- Exercise aim -
Lift out all lines below that contain "computer".

>>>

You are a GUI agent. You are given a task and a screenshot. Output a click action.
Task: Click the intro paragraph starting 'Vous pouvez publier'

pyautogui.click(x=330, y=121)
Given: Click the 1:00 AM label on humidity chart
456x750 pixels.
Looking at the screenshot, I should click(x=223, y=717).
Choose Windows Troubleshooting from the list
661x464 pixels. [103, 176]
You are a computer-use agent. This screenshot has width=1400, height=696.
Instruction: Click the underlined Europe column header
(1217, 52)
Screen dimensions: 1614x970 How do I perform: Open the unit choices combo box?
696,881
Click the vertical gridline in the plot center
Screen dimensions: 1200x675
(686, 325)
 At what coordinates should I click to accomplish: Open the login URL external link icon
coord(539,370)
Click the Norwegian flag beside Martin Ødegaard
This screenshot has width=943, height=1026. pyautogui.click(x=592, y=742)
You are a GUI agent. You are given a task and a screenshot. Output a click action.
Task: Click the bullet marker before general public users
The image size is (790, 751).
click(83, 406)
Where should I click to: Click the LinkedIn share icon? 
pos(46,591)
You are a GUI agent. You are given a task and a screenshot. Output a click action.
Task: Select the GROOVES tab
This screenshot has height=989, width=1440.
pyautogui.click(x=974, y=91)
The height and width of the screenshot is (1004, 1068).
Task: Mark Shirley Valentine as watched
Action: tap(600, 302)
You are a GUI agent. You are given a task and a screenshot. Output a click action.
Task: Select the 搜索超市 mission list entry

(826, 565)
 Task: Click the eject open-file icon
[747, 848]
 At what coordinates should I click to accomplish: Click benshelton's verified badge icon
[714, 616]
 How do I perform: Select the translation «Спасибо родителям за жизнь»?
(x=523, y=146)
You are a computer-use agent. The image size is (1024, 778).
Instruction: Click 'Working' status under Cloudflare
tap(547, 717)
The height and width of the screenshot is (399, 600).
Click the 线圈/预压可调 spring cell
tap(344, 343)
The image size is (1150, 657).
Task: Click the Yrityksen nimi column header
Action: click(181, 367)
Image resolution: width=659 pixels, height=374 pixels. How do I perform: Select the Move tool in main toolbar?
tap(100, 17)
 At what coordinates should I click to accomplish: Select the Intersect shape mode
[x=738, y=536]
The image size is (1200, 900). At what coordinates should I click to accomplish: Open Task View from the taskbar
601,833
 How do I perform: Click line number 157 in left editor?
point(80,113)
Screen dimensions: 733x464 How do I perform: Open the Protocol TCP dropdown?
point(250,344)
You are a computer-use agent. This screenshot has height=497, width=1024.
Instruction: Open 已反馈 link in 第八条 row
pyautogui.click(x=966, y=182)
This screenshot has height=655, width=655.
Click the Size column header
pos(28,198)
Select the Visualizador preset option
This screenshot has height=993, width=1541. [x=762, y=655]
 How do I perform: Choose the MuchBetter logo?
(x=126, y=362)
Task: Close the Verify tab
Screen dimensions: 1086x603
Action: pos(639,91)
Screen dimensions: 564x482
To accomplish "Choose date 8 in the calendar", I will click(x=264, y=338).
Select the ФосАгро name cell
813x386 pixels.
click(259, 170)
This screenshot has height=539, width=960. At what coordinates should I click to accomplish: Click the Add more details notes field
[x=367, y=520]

<<<

- Answer box -
You are a computer-use agent. This screenshot has width=1400, height=696.
You are a computer-use agent. The image size is (1024, 778).
You are a computer-use agent. This screenshot has height=497, width=1024.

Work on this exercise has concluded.